In recent months I had to deal with a so called “unnatural links” penalty by Google. Now you think I’m one of those dirty SEO scoundrels and I deserved it but it wasn’t me, it was a client site I took over some time ago. I made it recover from a penalty originally by cleaning up its backlink profile and introducing a quality link building strategy. So you can understand my surprise when my client got that penalty instead of some ugly spammers who clog the Google SERPs.
The Slow and Painful Process
Then I had to literally work hard for months to get that manual penalty revoked. Fixing the backlink profile again was a tedious, dead slow and painful process.
This time I only knew that we didn’t do anything wrong on purpose.
The whole process took hours and days and weeks
as I do not work full time for clients. As the client got increasingly desperate I had to stop doing everything else and focus completely on fixing the unnatural links penalty. I have been watching low quality links every day on sites I didn’t even believe exist in that way anymore today instead of reaching out to bloggers, create quality content to earn links or organize give aways and other direct incentives to link to us.
I told the client that just by demolishing old, even faulty links, most of them have been natural anyway, just looked bad, we won’t regain our old rankings. We have to build or rather get new links to strengthen our position in Google. My client mistook that for giving up and instead got angry so I focused even more on the penalty.
Then one day, when I already almost have given up, the penalty got removed and the rankings… stayed the same.
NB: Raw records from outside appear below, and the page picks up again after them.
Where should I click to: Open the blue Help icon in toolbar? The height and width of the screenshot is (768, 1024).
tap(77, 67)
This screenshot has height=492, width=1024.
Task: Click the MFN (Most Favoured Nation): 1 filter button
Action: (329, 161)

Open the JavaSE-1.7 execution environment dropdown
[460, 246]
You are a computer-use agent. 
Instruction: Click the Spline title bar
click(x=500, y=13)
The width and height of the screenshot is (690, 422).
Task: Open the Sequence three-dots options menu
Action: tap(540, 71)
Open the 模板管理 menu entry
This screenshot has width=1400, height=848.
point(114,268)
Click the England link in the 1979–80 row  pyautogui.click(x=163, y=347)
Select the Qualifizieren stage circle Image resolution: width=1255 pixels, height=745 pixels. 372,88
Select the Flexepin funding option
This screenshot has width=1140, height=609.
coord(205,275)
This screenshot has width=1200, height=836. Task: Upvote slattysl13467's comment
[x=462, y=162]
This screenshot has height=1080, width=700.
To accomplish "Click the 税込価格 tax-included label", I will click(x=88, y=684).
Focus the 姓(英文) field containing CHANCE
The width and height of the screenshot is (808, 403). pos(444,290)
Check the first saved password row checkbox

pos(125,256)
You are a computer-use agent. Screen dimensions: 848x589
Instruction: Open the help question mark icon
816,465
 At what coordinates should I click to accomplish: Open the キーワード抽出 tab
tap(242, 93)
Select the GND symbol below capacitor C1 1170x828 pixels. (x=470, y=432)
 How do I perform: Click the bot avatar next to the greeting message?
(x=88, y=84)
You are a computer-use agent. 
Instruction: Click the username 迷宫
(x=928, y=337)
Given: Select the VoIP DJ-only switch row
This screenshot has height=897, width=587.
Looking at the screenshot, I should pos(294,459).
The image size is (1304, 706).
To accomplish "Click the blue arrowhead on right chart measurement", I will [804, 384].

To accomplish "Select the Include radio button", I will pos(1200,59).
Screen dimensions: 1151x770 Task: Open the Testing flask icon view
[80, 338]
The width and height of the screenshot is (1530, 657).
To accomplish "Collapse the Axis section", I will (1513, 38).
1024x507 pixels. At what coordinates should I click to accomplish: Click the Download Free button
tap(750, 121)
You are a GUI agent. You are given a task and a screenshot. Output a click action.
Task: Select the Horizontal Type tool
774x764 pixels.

While they were jumping back and forth or dwindling progressively prior to the removal they stabilized at a slightly higher level shortly after for weeks. Then we regained some of our visibility so that we have overall better rankings than while the penalty was on. Nonetheless we have just approx. half of the visibility of what we had before the penalty.
I can’t go into details too much as this is an ongoing client project so I won’t share stats etc. but what I want to share is my key take aways from this painful process.
Key Take Aways
Does it Make Sense to Remove Links?
So does it make sense to remove and disavow links? I’m not so sure. The time and effort spend on that process and the frustration felt both on the SEO and client side was crippling to the whole optimization process. We literally had to stop everything else to deal with this menace to the site.
Afterwards the effort seems completely out of the proportion given the outcome.
What would have happened had we invested the time and money into something that would directly benefit the site and business as a whole instead of paying attention to the gate keeper? Sometimes cutting out the middleman might be the better decision, in case Google decided to reroute traffic to your competition you might reconsider your reliance on the whimsical service.